What’s on My Plate by Garry Welch, Ph.D.

What's on My Plate - Celebrating Nutrition Month

Garry Welch, Ph.D. is Co-Founder and Chief Scientific Officer of Silver Fern Healthcare.

For Silver Fern’s What’s on My Plate Series, Dr. Welch shared one of his recently perfected recipes for a veggie burger. Garry loves to cook and explore ways to make delicious, healthy food for his family. “The main goal was that the veggie burger tasted great, was whole-food, plant-based and the recipe was doable,” he shared.

“I have been playing around with a veggie burger project for a while and now have finished my research and experimentation on family. We had a meal at my sister-in-law’s, and we served this veggie burger made of black beans, mushroom, chickpeas, red pepper, etc., and it got the thumbs up!”

Garry adds that the recipe freezes well, so you can make a large batch and throw them in the freezer for an easy weeknight or lunchtime go-to.

As for plating, Garry says, “You can leave the bun out and just put the veggie burger on an egg or alongside a salad, so it’s quite versatile.”

Vegeburger, courtesy of Garry Welch

  1. Preheat oven to 400 degrees.
  2. In a frying pan, sautee 1 T olive oil, 2 T crushed garlic, 1 finely chopped onion, and 1 large finely chopped red bell pepper. Add 1 T S&F ginger teriyaki marinade (or a similar teriyaki with ginger brand). Stir for 15 minutes on moderate heat and then set aside to cool.
  3. Drain 2 cans of black beans. Finely chop 2 portobella mushroom caps and drizzled with some ginger teriyaki marinade. Spread the drained black beans and mushrooms on two large oven sheets. Cook in the oven at 400 degrees for 20 mins to dry them out. This step is important as will remove some water from beans and mushrooms to prevent mushiness of the final burger. Let the mix cool.
  4. Combine the following in a large bowl and mash with a fork. Don’t overdo it with the fork mashing. Mix until the beans and chickpeas are broken up but not completely mashed (again, keep some interesting texture in the mix).
    • Bean and mushroom mix
    • Onion/red pepper mix
    • Feta or goat cheese – 2 oz, crumbled (you can leave this out if vegan or replace with plant-based cheese)
    • ½ Cup of whole grain breadcrumbs to bind and dry out the mixture
    • 1 Can of chickpeas, drained
    • 1 Beaten egg
  5. Divide the mixture into 10 even-sized balls and push each down into hamburger patty rings that will provide a nice round shape. Use spatula to move the patties on a wax paper lined sheet and rest in fridge for 30 minutes to set the patties. Excess patties can be frozen for later use in a Tupperware container with wax sheets between patties.
  6. To cook the burgers: Heat a tablespoon of olive oil in large pan over medium heat. Cook the patties on one side for 7 minutes until getting slightly crispy and browned before flipping to the other side for 7 minutes. Take patties out of the pan with a spatula to keep intact and let them rest.
  7. To prepare the sauce: combine equal parts mayonnaise (Sir Kensington’s brand is good) and sweet honey mustard (Stonewall Kitchen brand is good). Add a few shakes of smokey hot Mexican Salsa Picante de Chile Habanero (Yucateco brand is good).  For a hotter burger sauce, simply add more of this salsa. Or you can use some other alternate hot sauce you prefer.
  8. Assembling the burger: Use whole wheat hamburger buns (Dave’s killer bread buns are very good) or a similar whole wheat burger bun brand. To the bottom bun spread on a layer of humus. Then place the black bean burger patty and layer a 1 tsp of the sauce on top of that. Next add a layer of Spinach for the greens. Then a slice of tomato (salt and pepper to season), followed by a slice of avocado. Finish with the top bun.

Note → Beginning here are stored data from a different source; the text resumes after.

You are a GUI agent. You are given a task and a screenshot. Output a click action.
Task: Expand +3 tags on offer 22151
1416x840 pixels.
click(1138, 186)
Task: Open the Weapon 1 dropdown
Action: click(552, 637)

What about side dishes to go with the burger?

Sweet potato fries go well with the burgers: Peel and slice some sweet potatoes into thick slices and soak the fries for 4 hours in the fridge. Drain and pat dry. Toss in a Ziplock bag with enough cornstarch to cover all the fries and shake off any excess cornstarch. Cook the fries in small batches in olive oil at a medium heat in the frypan, turning frequently, until golden brown. Drain and place in a bowl lined with paper towels to soak up the oil and toss, adding salt as preferred or as appropriate. Serve straight away.

Asparagus goes well also. Microwave asparagus spears in a steamer with a toss of olive oil for 2 minutes. Season with salt and pepper as appropriate. Shake some parmesan cheese over the cooked asparagus and serve. You can add a few shakes of some Cholula sweet habanero hot sauce if you are like me and want to kick this asparagus side dish up a bit for extra flavor. Asparagus can be served hot or room temp.